Next po 60 ☆
Wiadomość o ucieczce Dracona Malfoy'a, jego rodziców - Narcyzy i Lucjusza - oraz całym tabunie skrzatów jako pierwszy otrzymał Harry Potter. Przez swoją przeklętą bliznę oczywiście.
Wściekłość Voldemorta była tak wielka, że przez przypadek wciągnął chłopaka do swojego umysłu.-Crucio!!! - wysyczał wskazując na pierwszego lepszego Śmierciożercę, który zaczął drżeć na całym ciele starając się utrzymać w poziomie, ale już po chwili z krzykiem opadł na kolana. Zdawałoby się, że to tylko jeszcze bardziej rozwścieczyło Czarnego Pana, bo spotęgował zaklęcie.
Po około siedemdziesięciu sekundach oprócz krzyku w pomieszczeniu zaczął unosić się nieprzyjemny zapach świeżego moczu.
Wybraniec gdyby tylko mógł, skrzywiłby się ze wstrętu.
-Więc, Ssseverusssie! - wysyczał gniewnie Voldemort. - Na pewno nie wiesssz, gdzie się podziali ci zdrajcy?
Dotąd nieznany z imienia czarodziej, poddźwignął się na nogi, a gdy już stał, niepewnie powiedział lekko drżącym głosem, ale nadal z pewną dumą.
-Nie mam pojęcia, panie. - powiedział ,,pokornie" patrząc Tomowi w oczy.
Po chwili ciszy dało się słyszeć cichy śmiech.
-Dobrze. Udowodniłeś swą lojalność. A teraz dwie kolejki dla wszystkich. - powiedział łaskawie.
Snape przymknął oczy, widząc lecące zaklęcie.
-Szlag by to trafił! - zaklnął nastolatek zmuszony ratować kolejną znienawidzoną przez siebie osobę. -Syriuszu! Remusie! - wrzasnął całą piersią, jednocześnie sięgając po różdżkę.

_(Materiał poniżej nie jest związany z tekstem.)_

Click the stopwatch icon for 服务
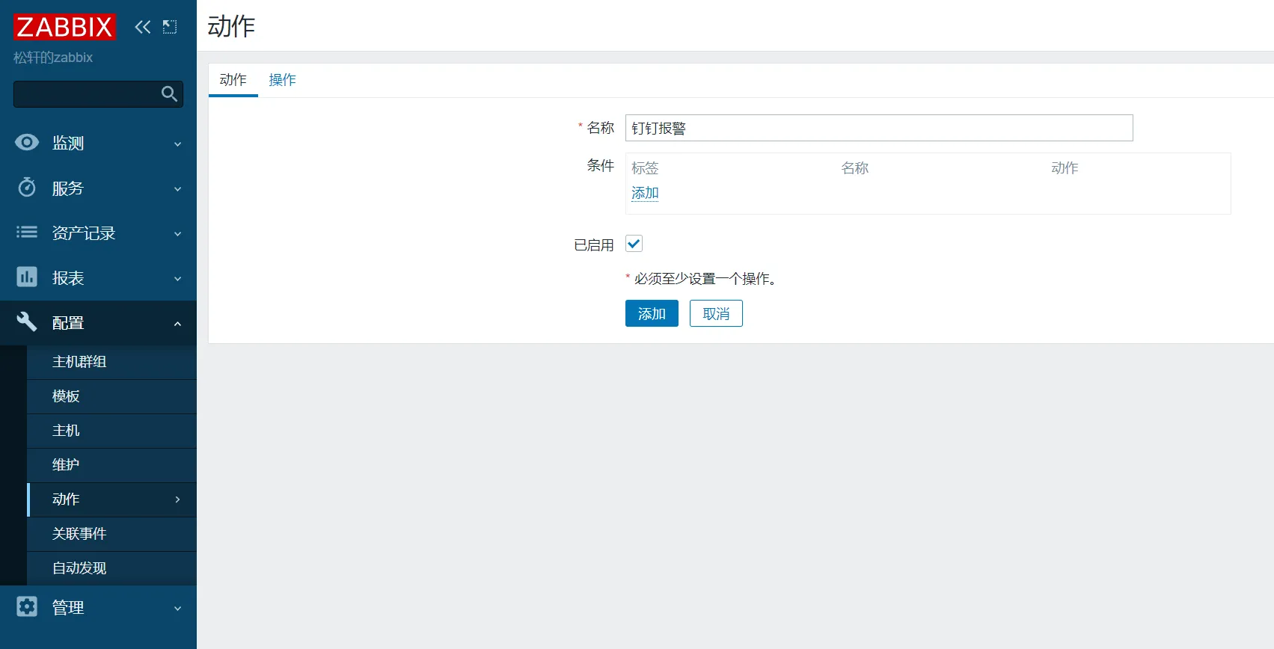 pyautogui.click(x=27, y=188)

-Harry, coś ci jest? - zapytał Lupin wbiegając z wyciagniętą różdżką.
Kilka sekund po nim zjawił się Łapa.-Mi nic, ale Snape ma kłopoty. - wyznał szybko. - Trzeba przenieść się do jego domu i naszykować różne eliksiry. - wydał rozporządzenie.

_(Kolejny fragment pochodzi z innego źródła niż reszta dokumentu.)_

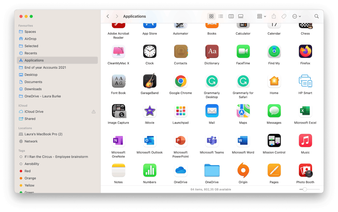This screenshot has height=212, width=338.
Task: Switch to gallery view
Action: coord(240,16)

Mężczyźni nie komentując, choć Black wyraźnie chciał rzucić jakąś zgryźliwą uwagę i pewnie udałoby mu się to, gdyby nie oberwał po głowie od Lunia, zabrali się za pakowanie najważniejszych rzeczy, by po kilku chwilach być gotowym.
-Dobra, Szczeniaczku, przenieś się siecią Fiuu do dyrektora, a my z Luńkiem skoczymy do Smarkeusa.

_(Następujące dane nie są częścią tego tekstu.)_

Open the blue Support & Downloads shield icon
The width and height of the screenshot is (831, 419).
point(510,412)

-Co? Ja też chcę pomóc! - wykrzyknął oburzony traktowaniem go jak dziecko.
-Pomożesz zostając tu, synu. - powiedział szybko wilkołak, a następnie złapał partnera i aportował się z nim do Snape Manor.
-Kurwaaa! - zawył wściekle pozostawiony sobie dziedzic Black'ów.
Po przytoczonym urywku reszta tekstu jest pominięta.